## START Given records

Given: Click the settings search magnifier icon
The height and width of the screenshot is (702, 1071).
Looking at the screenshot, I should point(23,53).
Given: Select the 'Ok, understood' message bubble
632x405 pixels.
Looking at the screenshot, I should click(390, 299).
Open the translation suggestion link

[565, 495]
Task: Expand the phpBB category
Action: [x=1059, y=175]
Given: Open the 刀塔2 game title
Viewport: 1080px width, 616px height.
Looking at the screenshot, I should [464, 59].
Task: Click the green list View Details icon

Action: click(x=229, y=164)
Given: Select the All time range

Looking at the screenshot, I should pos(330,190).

## END Given records

▶ Work to complete: Reproduce these records line for line, with no changes.

▶ Solution for this problem:
Given: Click the settings search magnifier icon
The height and width of the screenshot is (702, 1071).
Looking at the screenshot, I should point(23,53).
Given: Select the 'Ok, understood' message bubble
632x405 pixels.
Looking at the screenshot, I should click(390, 299).
Open the translation suggestion link

[565, 495]
Task: Expand the phpBB category
Action: [x=1059, y=175]
Given: Open the 刀塔2 game title
Viewport: 1080px width, 616px height.
Looking at the screenshot, I should [464, 59].
Task: Click the green list View Details icon

Action: click(x=229, y=164)
Given: Select the All time range

Looking at the screenshot, I should pos(330,190).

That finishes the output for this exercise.